Maybe No Caregivers for Aging Baby Boomers

It's not something I like to think about, even though my father needs one.  But as we Baby Boomers age, there's going to be a growing shortage of caregivers, according to Tara Bahrampour of The Washington Post.

And let's face it, much as we do everything we can to retard the activity of Father Time, it's coming for all of us, if we're lucky.

"Americans should expect an enormous shortage in caregivers for older people in the coming decades, with a dearth of friends and family members available to care for the baby-boom generation as it ages, according to a report released Monday by AARP," Bahrampour writes.

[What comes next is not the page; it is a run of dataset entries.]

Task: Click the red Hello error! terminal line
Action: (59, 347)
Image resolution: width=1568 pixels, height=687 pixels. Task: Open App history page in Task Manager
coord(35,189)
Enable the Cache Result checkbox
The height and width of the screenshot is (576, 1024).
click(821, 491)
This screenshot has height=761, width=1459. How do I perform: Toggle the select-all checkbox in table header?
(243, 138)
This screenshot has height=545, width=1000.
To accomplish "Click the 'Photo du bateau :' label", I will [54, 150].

She points out that, by 2030, there will be only four potential caregivers available for each person 80 or older, down from a high of more than seven in 2010. By 2050, when boomers are between 86 and 104, the ratio will drop below 3 to 1. Currently, about 14 percent of potential caregivers — defined as people 45 to 64 — provide care for someone 80 or older, 9 percent care for someone 60 to 79, and 7 percent care for someone 18 to 59, Bahrampour quotes one of the authors, Ari Houser.

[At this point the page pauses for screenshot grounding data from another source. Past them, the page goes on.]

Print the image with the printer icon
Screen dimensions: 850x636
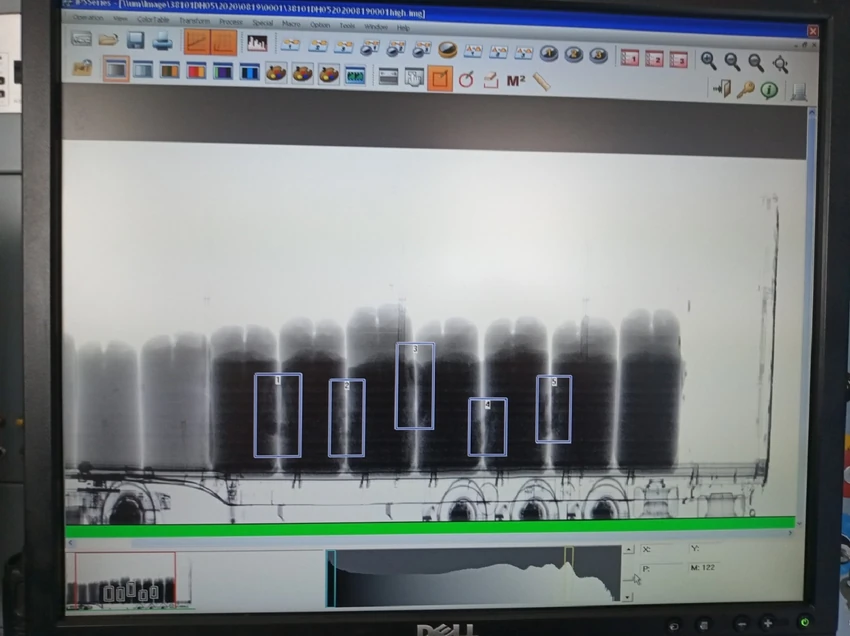coord(162,41)
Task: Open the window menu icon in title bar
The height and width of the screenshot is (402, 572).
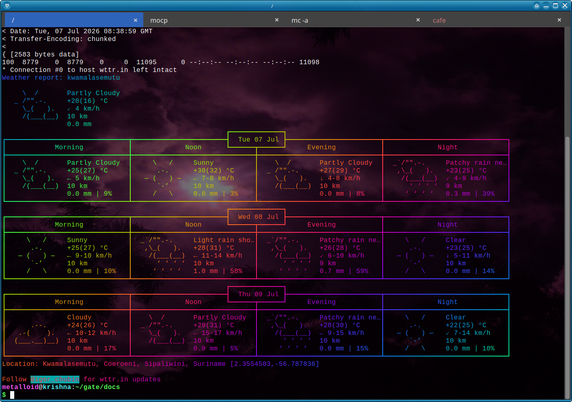Action: click(x=7, y=5)
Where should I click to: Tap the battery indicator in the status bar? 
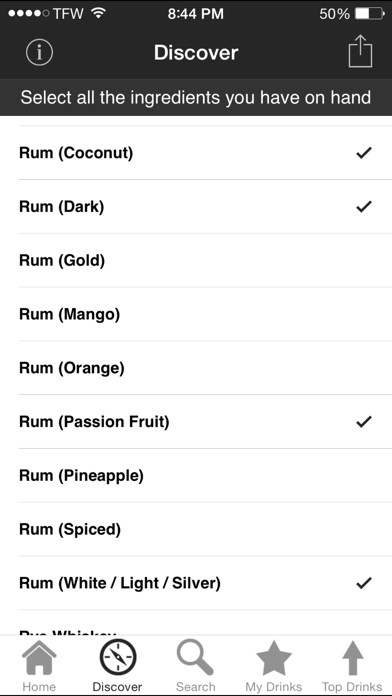click(x=370, y=14)
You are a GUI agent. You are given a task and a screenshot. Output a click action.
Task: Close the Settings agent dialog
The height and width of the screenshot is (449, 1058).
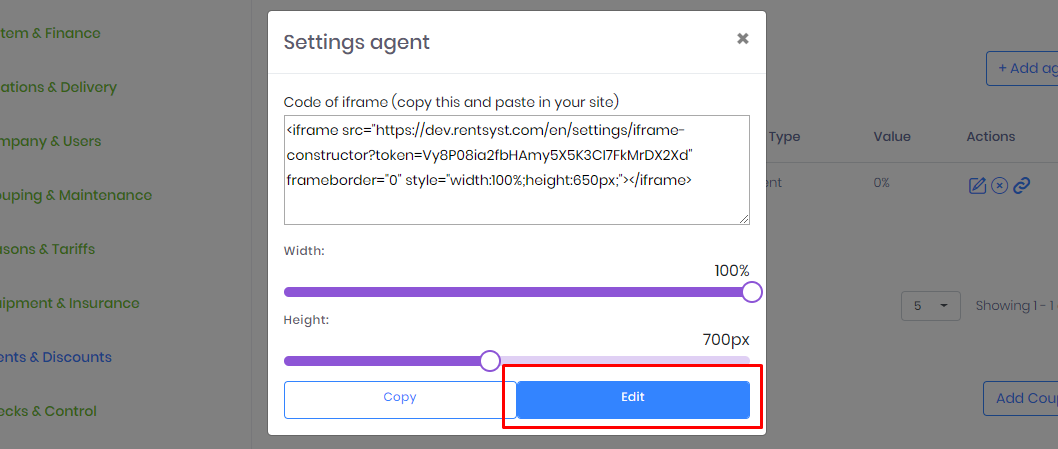coord(742,38)
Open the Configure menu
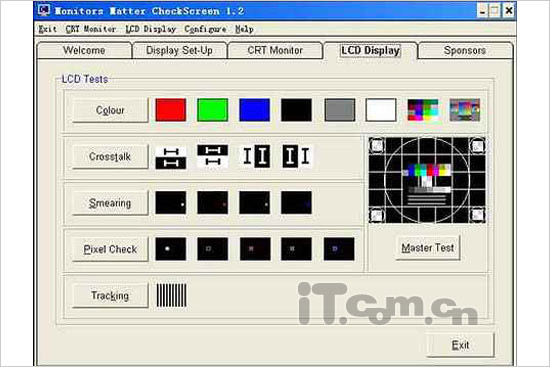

"The '2030 problem,' as researchers have defined it, stems from a combination of factors, including the large number of baby boomers, the fact that boomers had relatively fewer children than earlier generations, and increased longevity for both men and women," Bahrampour notes.

In 2010, the United States had 78 million baby boomers, or people born between 1946 and 1964. About 60 million will still be alive by 2030 and about 20 million by 2050, according to projections AARP used from REMI, a company that does economic modeling.

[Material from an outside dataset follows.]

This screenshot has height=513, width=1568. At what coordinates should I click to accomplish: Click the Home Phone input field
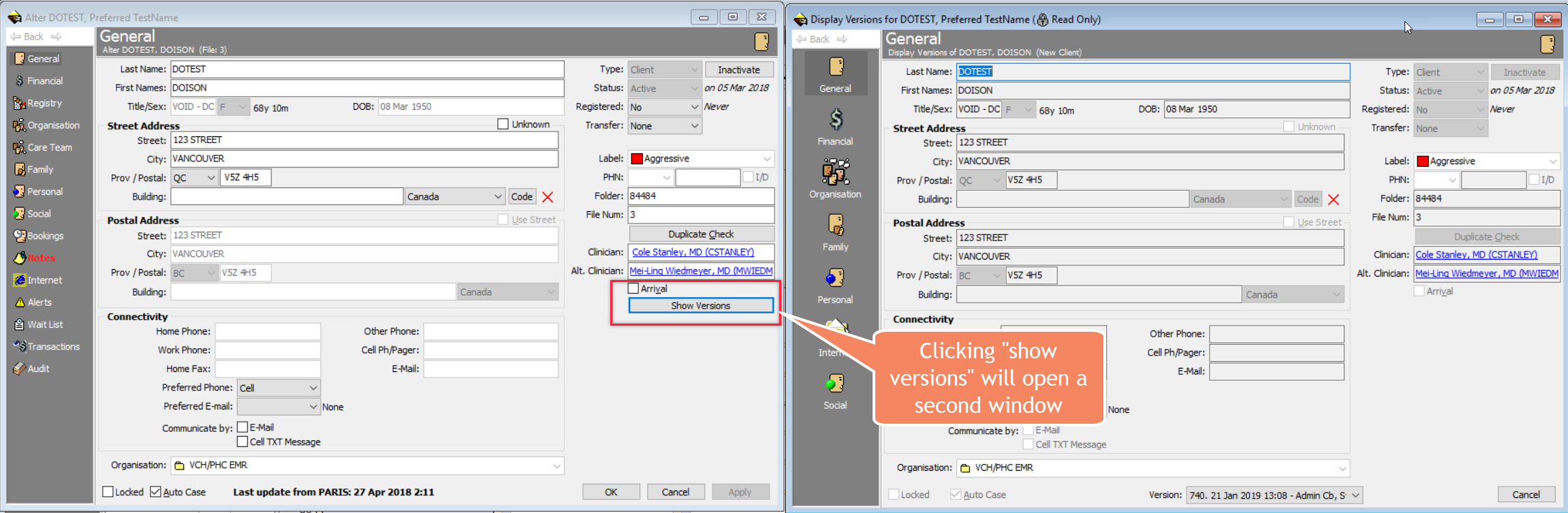pyautogui.click(x=268, y=332)
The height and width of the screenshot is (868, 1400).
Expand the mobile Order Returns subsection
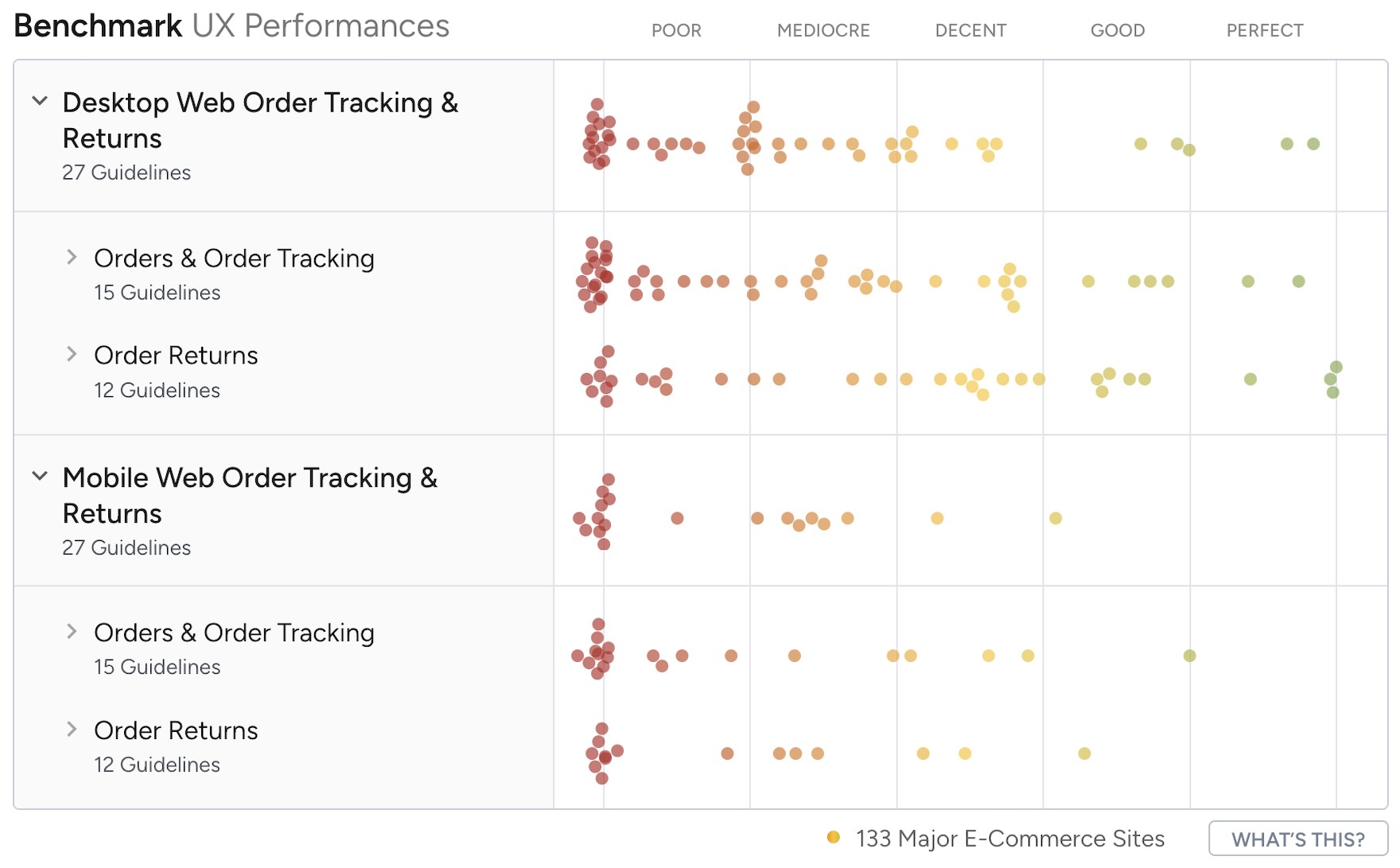[72, 729]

Two decades from now, there will be far fewer caregivers than there are now, and more of us will need them.

“It’s a wake-up call for aging boomers,” Lynn Feinberg, a senior strategic policy adviser at the AARP Public Policy Institute and an author of the report, told Bahrampour. “We’re really moving toward an uncertain future as . . . relying on our family and friends to provide long-term care isn’t going to be realistic anymore.”